Flower structure

As you know from studying plant life cycles, gamete production and fertilization in flowering plants is quite different from those processes in animals. We will begin with a quick look at flowers, the site of plant reproductive organs. Remember that flowers are part of the sporophyte generation and will produce spores by the process of meiosis.

Review the structure of a typical flower and be sure that you know the function of each flower part. Observe the demonstration of a large flower and identify the sepals, petals, stamens, and pistil.

Working in pairs, take an Astromerias flower to your table and note that it has the same parts; they are just smaller. Then carefully remove a stamen and the pistil. Place them under the flex camera and capture an image. Label the anther of the stamen. Label the stigma and ovary of the pistil. Submit to WebAssign for question 15. After you have your picture, use a razor blade to cut open the ovary and observe the tiny ovules within it.

flower As you examine this flower, note that the tip of the stamens are called anthers (where pollen is produced), and the tip of the pistil is called a stigma (where pollen grains land prior to fertilization). The pollen grains then form tubes that grow down the pistil and enter the ovary. Two haploid (sperm) nuclei migrate down the the tube to reach the ovules within the ovary where fertilization occurs. If fertilized, the ovules develop into seeds.

Pollen grains and fertilization

At the beginning of the class, your TA placed some pollen grains in a sugar solution to see if they would grow pollen tubes. Check the demonstration periodically to see if pollen tubes are growing.

Observe these scanning electron micrographs for a high magnification view of real pollen grains. Note the differences in surface structure which allows the plant species to be identified. Mature pollen grains are released to the surface of the anther where they are picked up by pollinators (mainly insects) or by the wind. If a pollen grain lands on the stigma of a flower, a pollen tube forms, grows down the pistil, and enters an ovule.

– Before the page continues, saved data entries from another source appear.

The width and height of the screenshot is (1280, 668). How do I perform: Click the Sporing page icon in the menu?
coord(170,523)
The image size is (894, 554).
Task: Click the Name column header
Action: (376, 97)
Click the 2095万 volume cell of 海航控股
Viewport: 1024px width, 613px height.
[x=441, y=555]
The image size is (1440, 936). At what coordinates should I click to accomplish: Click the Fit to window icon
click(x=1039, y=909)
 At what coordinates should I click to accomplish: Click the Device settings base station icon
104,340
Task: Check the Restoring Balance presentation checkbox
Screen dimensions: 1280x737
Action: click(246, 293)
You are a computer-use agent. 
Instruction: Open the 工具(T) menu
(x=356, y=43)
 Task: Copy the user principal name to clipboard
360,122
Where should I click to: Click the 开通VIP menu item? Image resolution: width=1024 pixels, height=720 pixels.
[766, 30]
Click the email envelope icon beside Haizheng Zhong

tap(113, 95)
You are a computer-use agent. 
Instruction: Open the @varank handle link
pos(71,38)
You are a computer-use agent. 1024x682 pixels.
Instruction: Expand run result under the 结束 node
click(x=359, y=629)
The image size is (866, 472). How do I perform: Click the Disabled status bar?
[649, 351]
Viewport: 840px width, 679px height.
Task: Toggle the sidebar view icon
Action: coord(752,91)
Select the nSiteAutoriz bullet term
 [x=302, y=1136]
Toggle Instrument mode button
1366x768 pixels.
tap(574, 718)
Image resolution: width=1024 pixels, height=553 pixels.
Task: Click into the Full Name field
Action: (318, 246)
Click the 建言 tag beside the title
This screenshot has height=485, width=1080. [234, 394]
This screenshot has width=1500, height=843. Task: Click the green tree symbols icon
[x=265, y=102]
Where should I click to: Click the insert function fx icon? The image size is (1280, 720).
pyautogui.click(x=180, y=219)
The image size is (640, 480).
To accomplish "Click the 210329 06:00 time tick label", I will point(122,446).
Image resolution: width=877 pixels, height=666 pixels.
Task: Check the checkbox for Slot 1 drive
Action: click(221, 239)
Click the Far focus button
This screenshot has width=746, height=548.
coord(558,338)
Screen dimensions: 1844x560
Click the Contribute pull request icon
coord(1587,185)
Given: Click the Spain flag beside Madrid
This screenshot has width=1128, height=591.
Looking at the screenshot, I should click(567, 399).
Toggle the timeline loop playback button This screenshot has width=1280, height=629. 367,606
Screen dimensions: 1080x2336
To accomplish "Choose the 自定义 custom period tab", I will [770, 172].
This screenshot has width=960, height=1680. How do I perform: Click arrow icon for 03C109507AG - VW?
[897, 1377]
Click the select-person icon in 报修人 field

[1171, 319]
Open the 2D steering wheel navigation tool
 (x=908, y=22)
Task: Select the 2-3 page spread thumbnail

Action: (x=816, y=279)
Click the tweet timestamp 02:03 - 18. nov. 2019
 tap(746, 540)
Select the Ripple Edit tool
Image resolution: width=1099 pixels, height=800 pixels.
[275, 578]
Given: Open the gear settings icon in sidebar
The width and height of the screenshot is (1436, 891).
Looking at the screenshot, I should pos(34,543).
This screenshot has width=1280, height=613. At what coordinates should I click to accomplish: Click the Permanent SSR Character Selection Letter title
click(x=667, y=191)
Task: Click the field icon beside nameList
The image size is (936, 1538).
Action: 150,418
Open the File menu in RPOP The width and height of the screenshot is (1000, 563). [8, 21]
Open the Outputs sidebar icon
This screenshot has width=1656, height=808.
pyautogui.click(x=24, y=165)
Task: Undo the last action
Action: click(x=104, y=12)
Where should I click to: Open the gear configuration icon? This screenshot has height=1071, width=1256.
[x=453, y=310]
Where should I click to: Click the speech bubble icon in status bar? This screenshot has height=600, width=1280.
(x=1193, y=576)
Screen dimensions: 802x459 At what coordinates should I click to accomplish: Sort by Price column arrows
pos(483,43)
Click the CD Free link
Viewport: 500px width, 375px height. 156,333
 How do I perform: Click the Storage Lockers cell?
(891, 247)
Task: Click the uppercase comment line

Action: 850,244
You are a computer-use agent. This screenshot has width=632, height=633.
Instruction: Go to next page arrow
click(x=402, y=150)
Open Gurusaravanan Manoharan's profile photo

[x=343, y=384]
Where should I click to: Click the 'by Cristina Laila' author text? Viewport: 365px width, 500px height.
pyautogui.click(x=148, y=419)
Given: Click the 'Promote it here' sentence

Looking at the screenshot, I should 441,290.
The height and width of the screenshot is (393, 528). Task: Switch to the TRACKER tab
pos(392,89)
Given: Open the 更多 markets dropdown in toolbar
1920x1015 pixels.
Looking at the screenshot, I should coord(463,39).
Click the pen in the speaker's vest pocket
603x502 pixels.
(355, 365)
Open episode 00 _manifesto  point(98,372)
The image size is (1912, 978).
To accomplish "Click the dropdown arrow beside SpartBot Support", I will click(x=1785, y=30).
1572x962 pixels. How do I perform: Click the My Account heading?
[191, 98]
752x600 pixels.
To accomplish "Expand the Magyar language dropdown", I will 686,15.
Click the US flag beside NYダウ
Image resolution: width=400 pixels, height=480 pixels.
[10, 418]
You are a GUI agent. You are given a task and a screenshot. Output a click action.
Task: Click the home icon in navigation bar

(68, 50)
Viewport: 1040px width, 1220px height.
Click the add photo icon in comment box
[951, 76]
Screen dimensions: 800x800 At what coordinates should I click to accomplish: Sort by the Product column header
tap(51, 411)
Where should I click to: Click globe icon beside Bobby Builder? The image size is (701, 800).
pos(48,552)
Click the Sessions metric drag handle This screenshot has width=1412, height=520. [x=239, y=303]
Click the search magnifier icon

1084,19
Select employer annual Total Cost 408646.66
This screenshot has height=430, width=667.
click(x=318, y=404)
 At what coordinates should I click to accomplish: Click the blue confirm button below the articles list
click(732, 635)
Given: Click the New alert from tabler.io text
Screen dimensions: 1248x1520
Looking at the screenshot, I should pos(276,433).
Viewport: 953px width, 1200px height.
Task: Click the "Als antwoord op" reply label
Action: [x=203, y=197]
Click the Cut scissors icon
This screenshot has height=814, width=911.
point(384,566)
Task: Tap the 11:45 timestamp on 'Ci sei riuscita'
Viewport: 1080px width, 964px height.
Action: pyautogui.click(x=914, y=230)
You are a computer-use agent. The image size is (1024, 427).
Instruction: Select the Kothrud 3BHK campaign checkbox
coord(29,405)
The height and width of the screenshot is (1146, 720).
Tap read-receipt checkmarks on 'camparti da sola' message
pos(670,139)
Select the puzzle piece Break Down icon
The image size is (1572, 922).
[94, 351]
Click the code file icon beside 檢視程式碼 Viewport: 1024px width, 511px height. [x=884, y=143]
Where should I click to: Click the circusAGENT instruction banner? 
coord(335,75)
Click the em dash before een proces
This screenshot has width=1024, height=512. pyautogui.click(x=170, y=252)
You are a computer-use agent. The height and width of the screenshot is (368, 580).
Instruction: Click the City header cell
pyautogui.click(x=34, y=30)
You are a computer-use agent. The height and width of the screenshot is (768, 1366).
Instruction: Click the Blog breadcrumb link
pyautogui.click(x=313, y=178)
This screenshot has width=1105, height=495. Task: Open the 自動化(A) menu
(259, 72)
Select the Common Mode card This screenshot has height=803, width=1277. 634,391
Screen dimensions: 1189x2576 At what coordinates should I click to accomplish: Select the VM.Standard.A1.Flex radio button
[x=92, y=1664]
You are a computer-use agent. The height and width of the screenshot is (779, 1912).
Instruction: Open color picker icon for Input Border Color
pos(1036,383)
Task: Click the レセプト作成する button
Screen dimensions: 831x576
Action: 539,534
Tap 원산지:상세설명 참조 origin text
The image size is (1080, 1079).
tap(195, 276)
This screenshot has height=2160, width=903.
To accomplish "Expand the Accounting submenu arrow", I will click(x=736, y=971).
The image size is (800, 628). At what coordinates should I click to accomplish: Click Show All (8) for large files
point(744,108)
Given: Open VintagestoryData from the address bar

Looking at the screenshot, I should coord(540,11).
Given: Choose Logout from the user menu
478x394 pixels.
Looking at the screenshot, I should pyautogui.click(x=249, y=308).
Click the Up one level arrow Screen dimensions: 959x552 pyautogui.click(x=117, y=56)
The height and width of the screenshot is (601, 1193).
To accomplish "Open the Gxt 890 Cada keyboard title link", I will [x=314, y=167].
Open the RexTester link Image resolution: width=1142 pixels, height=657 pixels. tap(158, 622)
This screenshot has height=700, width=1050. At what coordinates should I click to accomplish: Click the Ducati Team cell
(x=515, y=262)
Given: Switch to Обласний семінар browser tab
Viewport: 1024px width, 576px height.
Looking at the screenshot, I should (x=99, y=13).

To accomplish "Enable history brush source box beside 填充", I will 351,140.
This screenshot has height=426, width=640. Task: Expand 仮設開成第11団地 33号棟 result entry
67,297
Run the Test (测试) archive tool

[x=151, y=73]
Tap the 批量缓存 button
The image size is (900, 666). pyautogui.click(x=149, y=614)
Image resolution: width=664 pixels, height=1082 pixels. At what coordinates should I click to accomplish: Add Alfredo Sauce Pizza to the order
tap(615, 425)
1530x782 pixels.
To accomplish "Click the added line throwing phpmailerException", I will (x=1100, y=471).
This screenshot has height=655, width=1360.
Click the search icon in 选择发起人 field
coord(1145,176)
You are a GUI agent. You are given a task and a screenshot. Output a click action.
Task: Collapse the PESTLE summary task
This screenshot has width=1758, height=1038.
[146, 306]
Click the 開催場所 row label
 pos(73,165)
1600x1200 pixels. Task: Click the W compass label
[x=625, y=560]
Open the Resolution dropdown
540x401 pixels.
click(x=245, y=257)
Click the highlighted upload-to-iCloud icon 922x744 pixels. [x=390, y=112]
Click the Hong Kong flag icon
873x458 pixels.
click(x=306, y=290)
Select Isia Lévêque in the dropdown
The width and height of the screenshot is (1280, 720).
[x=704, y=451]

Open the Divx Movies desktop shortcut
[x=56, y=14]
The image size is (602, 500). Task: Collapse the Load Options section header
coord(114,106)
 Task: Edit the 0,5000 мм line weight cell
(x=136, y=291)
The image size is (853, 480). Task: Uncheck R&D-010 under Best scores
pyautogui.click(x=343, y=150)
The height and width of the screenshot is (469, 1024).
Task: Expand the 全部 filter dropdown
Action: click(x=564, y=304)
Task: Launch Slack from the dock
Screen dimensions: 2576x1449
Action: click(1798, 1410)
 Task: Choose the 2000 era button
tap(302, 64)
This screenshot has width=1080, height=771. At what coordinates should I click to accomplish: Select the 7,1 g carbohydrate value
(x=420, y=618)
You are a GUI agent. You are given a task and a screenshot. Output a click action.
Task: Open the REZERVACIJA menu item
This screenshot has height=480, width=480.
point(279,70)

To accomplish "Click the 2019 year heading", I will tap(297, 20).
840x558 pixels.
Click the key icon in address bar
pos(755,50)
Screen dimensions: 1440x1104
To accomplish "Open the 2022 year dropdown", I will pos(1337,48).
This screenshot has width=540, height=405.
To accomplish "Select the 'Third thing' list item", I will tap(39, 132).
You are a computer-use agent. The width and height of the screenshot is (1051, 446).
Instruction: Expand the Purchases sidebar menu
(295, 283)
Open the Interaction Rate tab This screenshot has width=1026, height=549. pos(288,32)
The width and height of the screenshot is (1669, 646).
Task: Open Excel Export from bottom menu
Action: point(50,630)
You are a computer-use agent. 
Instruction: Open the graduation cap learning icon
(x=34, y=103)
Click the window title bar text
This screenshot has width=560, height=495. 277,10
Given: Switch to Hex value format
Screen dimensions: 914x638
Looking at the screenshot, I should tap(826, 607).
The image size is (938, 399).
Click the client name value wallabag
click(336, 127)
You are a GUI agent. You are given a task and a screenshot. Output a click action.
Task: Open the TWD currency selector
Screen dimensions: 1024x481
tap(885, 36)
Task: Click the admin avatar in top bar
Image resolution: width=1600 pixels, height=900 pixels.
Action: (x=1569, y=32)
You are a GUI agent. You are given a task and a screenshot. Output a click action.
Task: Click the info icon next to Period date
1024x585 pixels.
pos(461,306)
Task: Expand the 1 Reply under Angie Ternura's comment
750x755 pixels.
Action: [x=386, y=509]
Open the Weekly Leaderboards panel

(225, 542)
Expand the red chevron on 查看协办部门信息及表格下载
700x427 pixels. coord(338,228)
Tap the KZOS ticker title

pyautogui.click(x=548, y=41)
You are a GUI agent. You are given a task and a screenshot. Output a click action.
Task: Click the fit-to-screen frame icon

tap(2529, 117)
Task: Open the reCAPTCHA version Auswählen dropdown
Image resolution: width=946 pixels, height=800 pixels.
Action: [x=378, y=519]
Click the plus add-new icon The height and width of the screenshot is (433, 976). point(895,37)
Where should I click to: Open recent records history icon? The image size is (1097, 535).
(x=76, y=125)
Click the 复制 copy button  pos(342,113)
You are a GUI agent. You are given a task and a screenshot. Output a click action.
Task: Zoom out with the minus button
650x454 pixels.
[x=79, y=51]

Observe these steps in the micrographs and video below.


pollen tubes

Anthers bearing mature pollen grains Sticky stigma of a pistil
where pollen grains will land
Pollen tubes (aqua) growing into ovaries to reach the ovules within

video - growth of the pollen tube

Now that you have seen examples of pollen grains and pollen tubes, view the following slide. Capture an image at appropriate magnification and label a pollen grain, pollen tube, and sperm nucleus. Submit your labeled image to WebAssign for question 16.

slide - pollen viewed by virtual microscopy

When a pollen tube reaches the ovule, it delivers the two sperm nuclei, one of which will fertilize the egg nucleus of the embryo sac within the ovule. The other sperm nucleus will fuse with the" polar nuclei" of the embryo sac to form the endosperm nucleus which is triploid.  View the following animation which illustrates this process.

animation - double fertilization

After fertilization has occurred, the fertilized egg nucleus (zygote) develops into an embryo, the endosperm grows and stores food for future use by the embryo, and the coverings of the ovule become the seed coat. Thus the ovule develops into a seed after double fertilization occurs.

ovules Each ovule within the ovary of this flower contains a zygote which will develop into an embryo. Endosperm cells within the ovule will accumulate nutrients for use by the embryo as it grows. When nutrient storage is complete, a fibrous coat will form around each ovule. The ovules will then be seeds.

Meanwhile, the surrounding ovary develops into a fruit which aids in seed dispersal. When you understand the entire story of gametogenesis and fertilization in flowering plants, answer question 17.